WORK INSTRUCTIONS: Rewrite the records from the line containing "Given: Open preferences with the gear icon" through the line containing "pos(826,94)", both included, as a numbered list, leaving out blank lines.

INPUT DATA:
------------------------------------------------

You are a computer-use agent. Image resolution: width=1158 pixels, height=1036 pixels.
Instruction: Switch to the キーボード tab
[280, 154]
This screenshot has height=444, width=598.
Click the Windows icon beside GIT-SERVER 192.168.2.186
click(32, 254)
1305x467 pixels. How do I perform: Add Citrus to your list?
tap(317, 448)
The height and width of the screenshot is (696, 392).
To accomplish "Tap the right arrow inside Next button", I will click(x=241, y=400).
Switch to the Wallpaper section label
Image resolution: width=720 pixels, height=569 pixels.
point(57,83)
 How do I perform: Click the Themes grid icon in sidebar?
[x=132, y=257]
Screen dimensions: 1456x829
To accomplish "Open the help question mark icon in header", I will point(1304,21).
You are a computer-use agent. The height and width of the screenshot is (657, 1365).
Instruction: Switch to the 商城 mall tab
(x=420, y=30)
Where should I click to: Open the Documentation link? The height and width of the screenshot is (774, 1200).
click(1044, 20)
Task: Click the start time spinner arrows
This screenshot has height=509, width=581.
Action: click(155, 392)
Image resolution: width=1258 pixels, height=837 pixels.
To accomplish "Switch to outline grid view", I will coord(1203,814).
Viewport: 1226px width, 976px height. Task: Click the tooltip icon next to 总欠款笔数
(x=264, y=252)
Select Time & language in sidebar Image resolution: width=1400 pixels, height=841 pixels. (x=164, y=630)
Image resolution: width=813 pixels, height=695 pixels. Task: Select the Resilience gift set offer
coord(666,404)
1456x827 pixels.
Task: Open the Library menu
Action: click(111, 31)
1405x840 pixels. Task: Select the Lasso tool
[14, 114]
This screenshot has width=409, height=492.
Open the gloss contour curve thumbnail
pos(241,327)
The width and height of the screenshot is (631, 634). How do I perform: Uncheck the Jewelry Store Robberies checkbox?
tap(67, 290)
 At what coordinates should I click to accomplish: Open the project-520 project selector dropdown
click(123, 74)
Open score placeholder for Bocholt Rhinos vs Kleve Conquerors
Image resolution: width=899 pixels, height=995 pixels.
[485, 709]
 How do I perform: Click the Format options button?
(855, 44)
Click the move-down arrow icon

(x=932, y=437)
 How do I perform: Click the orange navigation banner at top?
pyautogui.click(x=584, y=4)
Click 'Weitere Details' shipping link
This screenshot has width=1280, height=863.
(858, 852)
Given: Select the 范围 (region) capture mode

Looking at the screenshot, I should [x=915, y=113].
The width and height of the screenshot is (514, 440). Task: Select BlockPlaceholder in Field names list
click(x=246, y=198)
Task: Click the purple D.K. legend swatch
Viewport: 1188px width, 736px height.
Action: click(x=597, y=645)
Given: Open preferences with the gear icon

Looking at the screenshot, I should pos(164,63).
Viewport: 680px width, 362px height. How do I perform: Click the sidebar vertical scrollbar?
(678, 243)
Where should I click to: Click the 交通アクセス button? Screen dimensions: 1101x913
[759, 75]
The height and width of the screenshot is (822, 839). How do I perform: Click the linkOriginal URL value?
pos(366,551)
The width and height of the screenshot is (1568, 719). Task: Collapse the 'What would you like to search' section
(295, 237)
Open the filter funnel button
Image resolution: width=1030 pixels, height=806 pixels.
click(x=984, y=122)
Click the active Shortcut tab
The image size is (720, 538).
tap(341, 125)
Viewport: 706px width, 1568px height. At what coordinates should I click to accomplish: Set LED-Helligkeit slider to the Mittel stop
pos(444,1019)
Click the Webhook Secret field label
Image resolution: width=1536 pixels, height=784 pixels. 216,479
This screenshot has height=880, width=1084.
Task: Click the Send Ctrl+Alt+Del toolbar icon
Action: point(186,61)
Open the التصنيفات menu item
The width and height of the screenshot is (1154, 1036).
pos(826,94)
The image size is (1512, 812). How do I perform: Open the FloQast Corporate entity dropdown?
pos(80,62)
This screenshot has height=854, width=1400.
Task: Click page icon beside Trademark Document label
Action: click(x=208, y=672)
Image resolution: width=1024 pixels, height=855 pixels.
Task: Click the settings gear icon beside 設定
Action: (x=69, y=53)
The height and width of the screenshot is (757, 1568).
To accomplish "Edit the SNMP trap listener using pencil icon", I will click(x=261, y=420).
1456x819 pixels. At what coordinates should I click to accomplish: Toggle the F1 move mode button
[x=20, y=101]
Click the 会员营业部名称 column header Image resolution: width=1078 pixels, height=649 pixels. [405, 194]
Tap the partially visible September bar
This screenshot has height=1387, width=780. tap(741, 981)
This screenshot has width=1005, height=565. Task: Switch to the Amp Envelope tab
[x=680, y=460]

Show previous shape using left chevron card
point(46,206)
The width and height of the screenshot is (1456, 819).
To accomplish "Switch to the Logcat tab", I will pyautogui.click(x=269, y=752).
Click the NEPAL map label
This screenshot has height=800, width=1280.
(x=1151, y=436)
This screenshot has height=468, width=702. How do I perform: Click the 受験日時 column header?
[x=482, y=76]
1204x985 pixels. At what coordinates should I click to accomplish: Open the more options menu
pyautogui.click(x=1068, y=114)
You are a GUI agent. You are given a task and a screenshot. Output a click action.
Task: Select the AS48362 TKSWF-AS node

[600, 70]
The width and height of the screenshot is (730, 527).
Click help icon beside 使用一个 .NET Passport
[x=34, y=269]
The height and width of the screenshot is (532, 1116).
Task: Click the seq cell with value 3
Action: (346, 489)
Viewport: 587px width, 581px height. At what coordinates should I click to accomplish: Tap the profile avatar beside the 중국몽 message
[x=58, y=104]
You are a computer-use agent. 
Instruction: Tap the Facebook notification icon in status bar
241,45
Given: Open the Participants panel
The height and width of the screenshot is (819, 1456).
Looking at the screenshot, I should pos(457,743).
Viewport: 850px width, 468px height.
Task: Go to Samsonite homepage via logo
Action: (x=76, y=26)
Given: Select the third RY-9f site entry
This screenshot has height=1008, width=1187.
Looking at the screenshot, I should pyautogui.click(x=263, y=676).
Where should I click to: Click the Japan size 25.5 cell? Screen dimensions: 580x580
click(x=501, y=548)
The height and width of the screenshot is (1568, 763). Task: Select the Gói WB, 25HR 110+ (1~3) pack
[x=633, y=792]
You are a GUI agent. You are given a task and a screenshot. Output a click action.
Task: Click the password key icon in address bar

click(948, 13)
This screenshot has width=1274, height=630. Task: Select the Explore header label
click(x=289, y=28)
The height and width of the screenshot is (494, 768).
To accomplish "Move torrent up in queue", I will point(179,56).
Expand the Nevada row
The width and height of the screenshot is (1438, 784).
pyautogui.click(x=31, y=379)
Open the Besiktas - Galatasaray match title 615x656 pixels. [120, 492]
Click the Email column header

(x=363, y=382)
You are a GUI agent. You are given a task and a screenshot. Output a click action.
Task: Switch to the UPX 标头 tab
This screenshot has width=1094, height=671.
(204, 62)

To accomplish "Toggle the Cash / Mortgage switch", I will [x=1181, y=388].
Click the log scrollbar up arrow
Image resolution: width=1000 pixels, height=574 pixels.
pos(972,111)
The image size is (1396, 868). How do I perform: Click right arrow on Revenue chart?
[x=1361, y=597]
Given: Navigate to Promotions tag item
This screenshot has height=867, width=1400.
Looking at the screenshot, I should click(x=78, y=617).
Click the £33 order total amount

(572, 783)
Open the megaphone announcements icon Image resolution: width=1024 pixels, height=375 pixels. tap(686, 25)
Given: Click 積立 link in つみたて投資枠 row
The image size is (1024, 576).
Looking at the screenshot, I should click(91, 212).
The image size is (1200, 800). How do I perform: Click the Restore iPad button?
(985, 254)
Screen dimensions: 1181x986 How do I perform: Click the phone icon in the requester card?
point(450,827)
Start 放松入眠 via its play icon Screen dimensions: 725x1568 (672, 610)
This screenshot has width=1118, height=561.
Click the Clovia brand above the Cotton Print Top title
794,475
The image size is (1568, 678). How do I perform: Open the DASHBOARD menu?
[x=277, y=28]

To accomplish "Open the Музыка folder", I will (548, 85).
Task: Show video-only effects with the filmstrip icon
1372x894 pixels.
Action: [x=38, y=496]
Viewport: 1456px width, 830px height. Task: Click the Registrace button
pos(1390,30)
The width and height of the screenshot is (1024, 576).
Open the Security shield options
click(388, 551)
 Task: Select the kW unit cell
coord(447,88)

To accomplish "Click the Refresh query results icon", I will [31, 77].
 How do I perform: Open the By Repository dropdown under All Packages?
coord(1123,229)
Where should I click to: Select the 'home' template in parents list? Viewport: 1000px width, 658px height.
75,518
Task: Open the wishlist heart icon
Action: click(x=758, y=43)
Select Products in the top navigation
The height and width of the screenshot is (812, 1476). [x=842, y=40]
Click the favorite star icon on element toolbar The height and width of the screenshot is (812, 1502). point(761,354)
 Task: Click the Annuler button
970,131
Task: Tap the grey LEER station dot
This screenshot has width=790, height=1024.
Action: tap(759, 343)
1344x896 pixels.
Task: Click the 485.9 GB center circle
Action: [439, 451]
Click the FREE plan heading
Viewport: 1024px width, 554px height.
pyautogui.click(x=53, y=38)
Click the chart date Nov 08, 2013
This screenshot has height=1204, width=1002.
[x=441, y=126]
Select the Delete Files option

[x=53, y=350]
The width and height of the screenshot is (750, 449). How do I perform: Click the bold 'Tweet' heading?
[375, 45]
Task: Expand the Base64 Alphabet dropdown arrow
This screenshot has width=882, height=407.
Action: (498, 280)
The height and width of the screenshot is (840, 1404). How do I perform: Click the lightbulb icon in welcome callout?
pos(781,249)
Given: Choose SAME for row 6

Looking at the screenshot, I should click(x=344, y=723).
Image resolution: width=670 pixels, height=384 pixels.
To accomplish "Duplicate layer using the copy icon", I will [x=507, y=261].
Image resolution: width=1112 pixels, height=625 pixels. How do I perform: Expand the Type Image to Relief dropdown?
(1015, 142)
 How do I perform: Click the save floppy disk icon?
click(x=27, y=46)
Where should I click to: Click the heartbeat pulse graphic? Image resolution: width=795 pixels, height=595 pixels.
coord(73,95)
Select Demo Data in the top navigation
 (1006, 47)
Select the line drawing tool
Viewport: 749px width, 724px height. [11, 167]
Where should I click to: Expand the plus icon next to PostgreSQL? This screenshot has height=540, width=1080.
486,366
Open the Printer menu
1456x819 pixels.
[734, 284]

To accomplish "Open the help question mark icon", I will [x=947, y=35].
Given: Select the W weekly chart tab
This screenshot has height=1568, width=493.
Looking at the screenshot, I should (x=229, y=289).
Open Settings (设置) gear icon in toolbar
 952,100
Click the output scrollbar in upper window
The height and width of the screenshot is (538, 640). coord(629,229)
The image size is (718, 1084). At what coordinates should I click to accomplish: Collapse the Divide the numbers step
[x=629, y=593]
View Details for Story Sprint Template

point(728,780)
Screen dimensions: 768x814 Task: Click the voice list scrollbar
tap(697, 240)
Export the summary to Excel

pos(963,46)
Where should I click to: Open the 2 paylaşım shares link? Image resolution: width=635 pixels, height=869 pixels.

------------------------------------------------

THE ANSWER:
1. Given: Open preferences with the gear icon
2. Looking at the screenshot, I should pos(164,63).
3. Viewport: 680px width, 362px height. How do I perform: Click the sidebar vertical scrollbar?
4. (678, 243)
5. Where should I click to: Click the 交通アクセス button? Screen dimensions: 1101x913
6. [759, 75]
7. The height and width of the screenshot is (822, 839). How do I perform: Click the linkOriginal URL value?
8. pos(366,551)
9. The width and height of the screenshot is (1568, 719). Task: Collapse the 'What would you like to search' section
10. (295, 237)
11. Open the filter funnel button
12. Image resolution: width=1030 pixels, height=806 pixels.
13. click(x=984, y=122)
14. Click the active Shortcut tab
15. The image size is (720, 538).
16. tap(341, 125)
17. Viewport: 706px width, 1568px height. At what coordinates should I click to accomplish: Set LED-Helligkeit slider to the Mittel stop
18. pos(444,1019)
19. Click the Webhook Secret field label
20. Image resolution: width=1536 pixels, height=784 pixels. 216,479
21. This screenshot has height=880, width=1084.
22. Task: Click the Send Ctrl+Alt+Del toolbar icon
23. Action: point(186,61)
24. Open the التصنيفات menu item
25. The width and height of the screenshot is (1154, 1036).
26. pos(826,94)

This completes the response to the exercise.